Applying polygenic risk scoring for psychiatric disorders to a large family with bipolar disorder and major depressive disorder.
de Jong S., Diniz MJA., Saloma A., Gadelha A., Santoro ML., Ota VK., Noto C., Major Depressive Disorder and Bipolar Disorder Working Groups of the Psychiatric Genomics Consortium None., Curtis C., Newhouse SJ., Patel H., Hall LS., O Reilly PF., Belangero SI., Bressan RA., Breen G.
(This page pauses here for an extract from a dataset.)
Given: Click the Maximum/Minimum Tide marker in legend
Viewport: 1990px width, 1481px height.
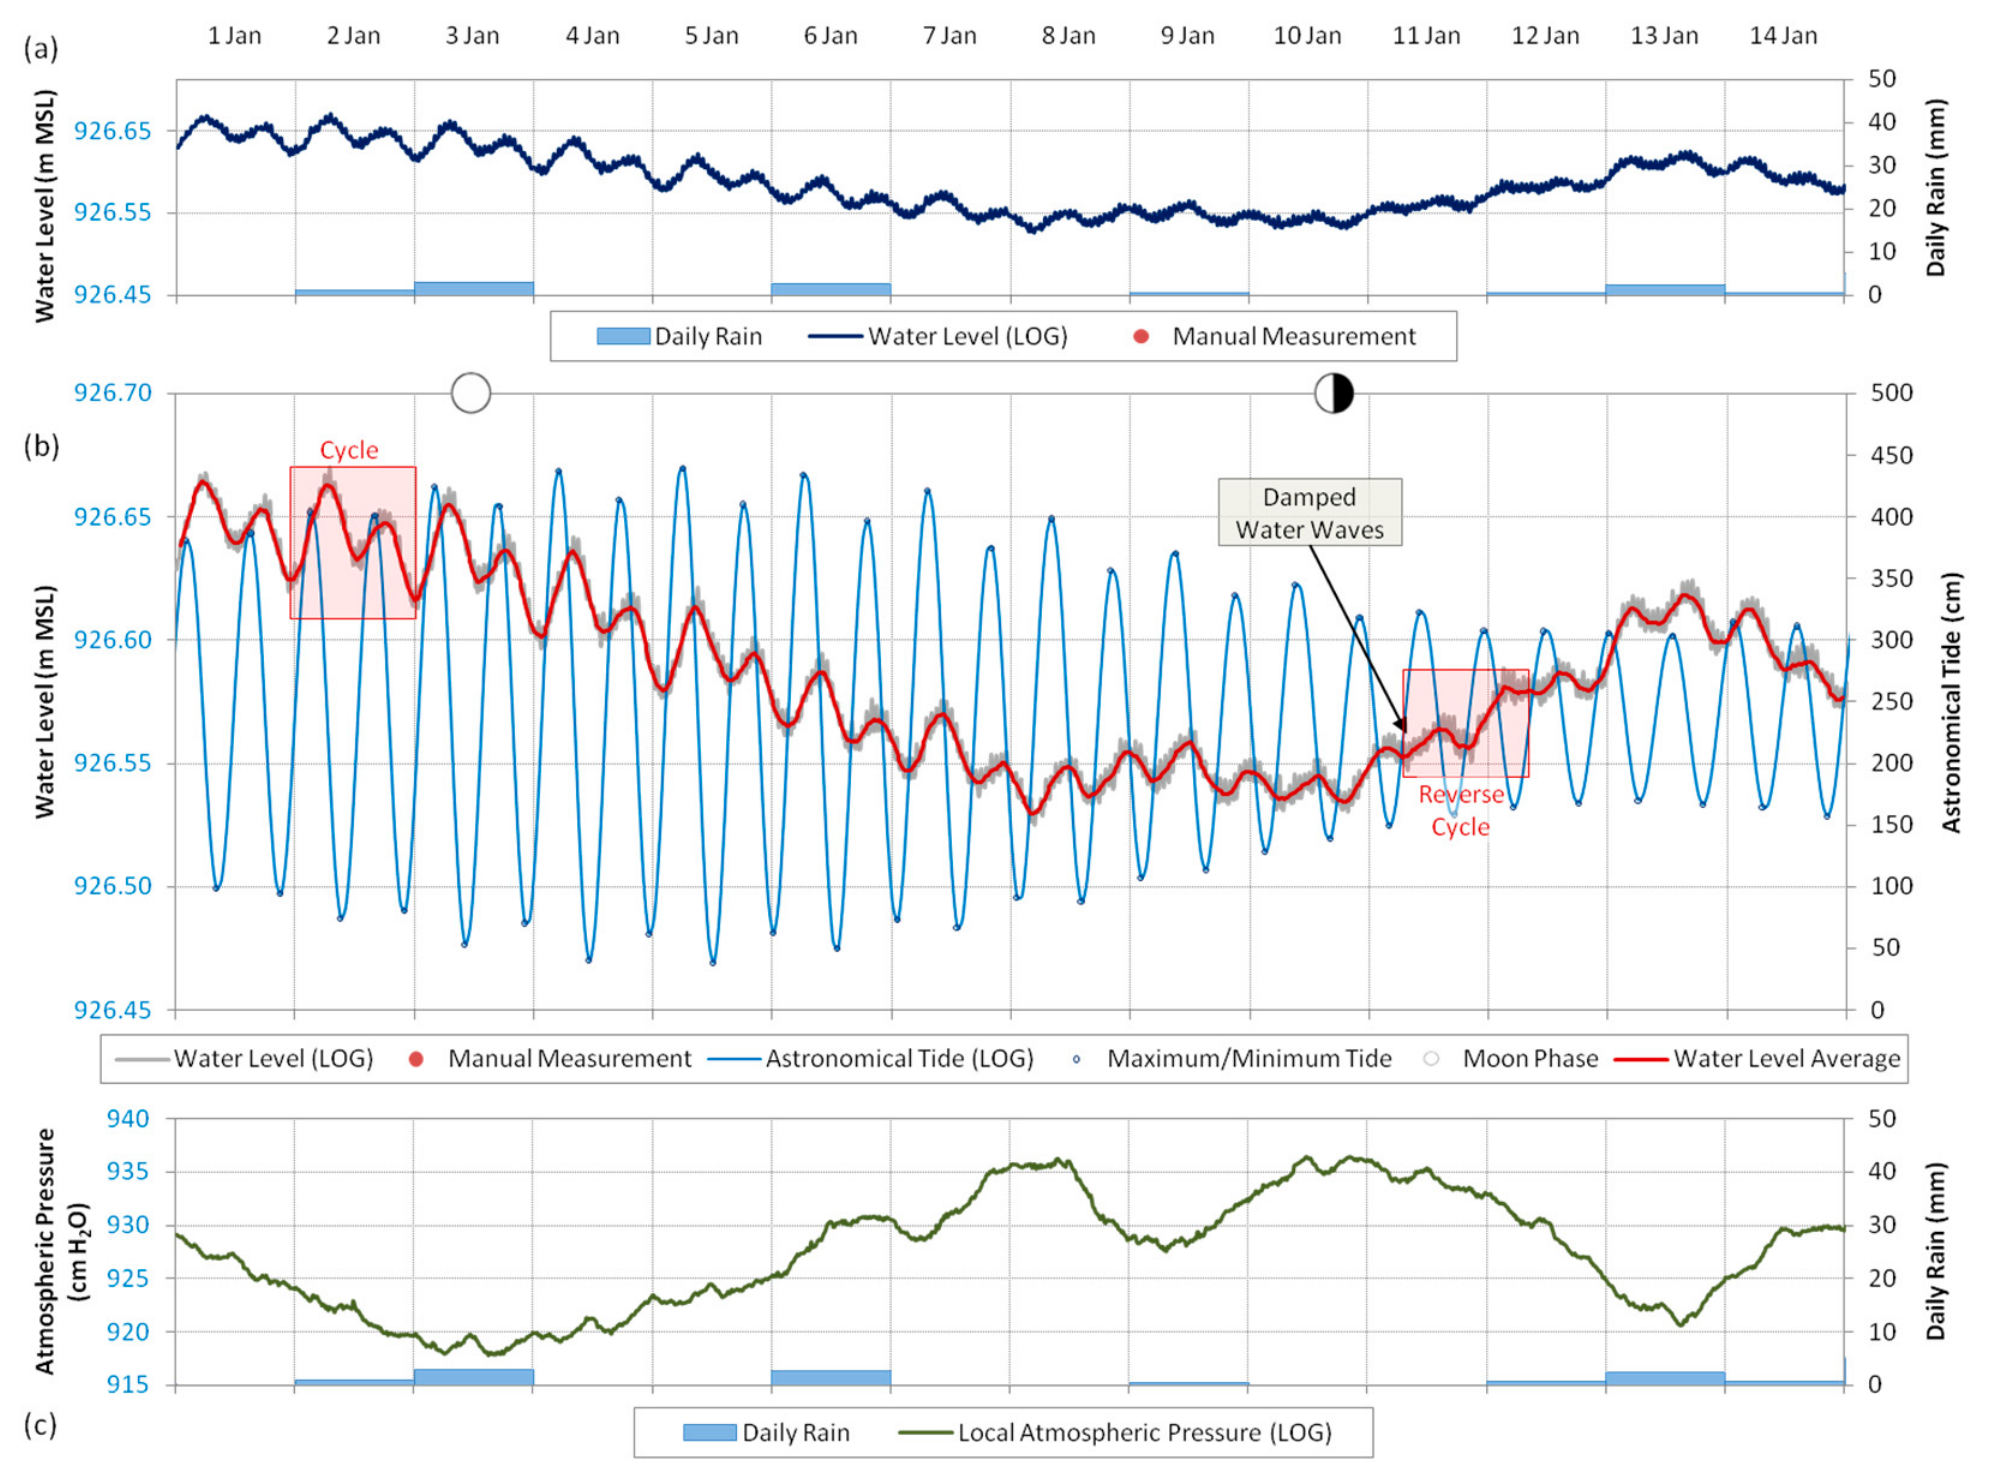Looking at the screenshot, I should coord(1076,1059).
Psychiatric disorders are thought to have a complex genetic pathology consisting of interplay of common and rare variation. Traditionally, pedigrees are used to shed light on the latter only, while here we discuss the application of polygenic risk scores to also highlight patterns of common genetic risk. We analyze polygenic risk scores for psychiatric disorders in a large pedigree (n ~ 260) in which 30% of family members suffer from major depressive disorder or bipolar disorder. Studying patterns of assortative mating and anticipation, it appears increased polygenic risk is contributed by affected individuals who married into the family, resulting in an increasing genetic risk over generations. This may explain the observation of anticipation in mood disorders, whereby onset is earlier and the severity increases over the generations of a family. Joint analyses of rare and common variation may be a powerful way to understand the familial genetics of psychiatric disorders.